● WHAT THE EXERCISE ASKS
Turn everything from the line containing "You are a computer-use agent." down to the line containing "(1017, 533)" into a two-column CSV with the headers ask and response. Each row should hold one instruction and its coordinates, with every field in quotation marks, line breaks replaced by spaces, and the pictures left out.

● DATASET ENTRIES
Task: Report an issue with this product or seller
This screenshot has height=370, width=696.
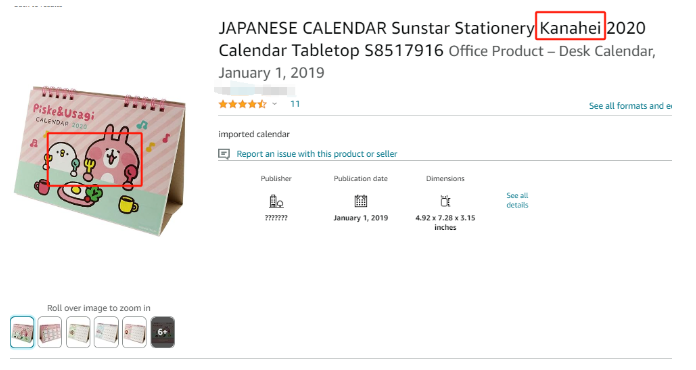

* * *

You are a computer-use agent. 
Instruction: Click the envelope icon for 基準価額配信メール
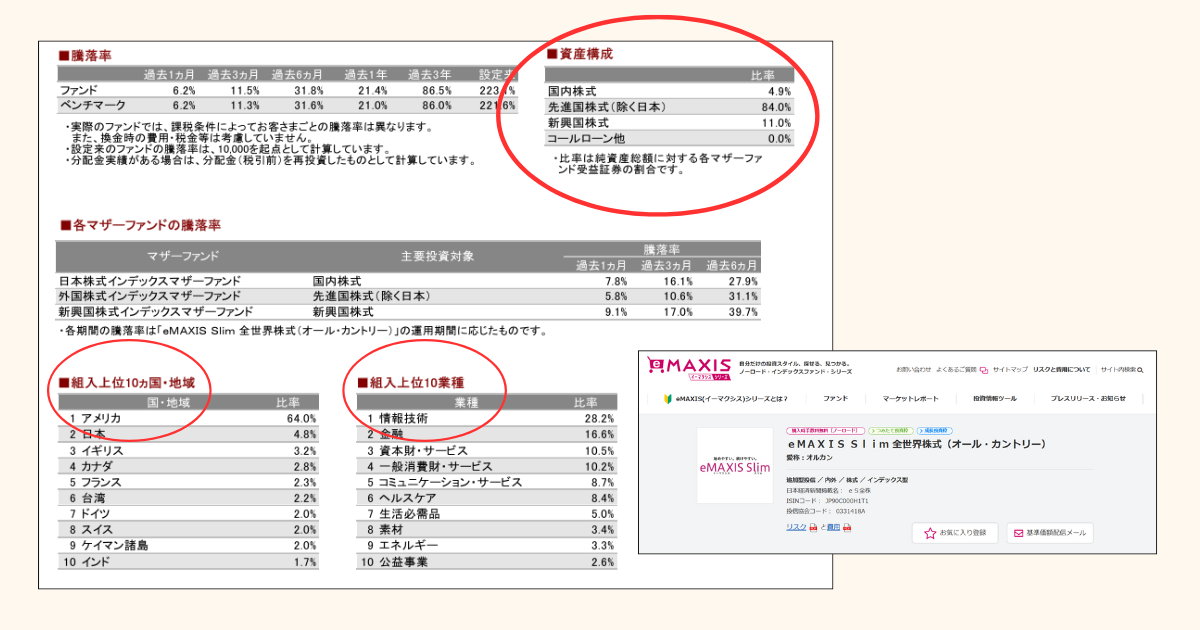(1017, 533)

● EXERCISE RESPONSE
ask,response
"You are a computer-use agent. Instruction: Click the envelope icon for 基準価額配信メール","(1017, 533)"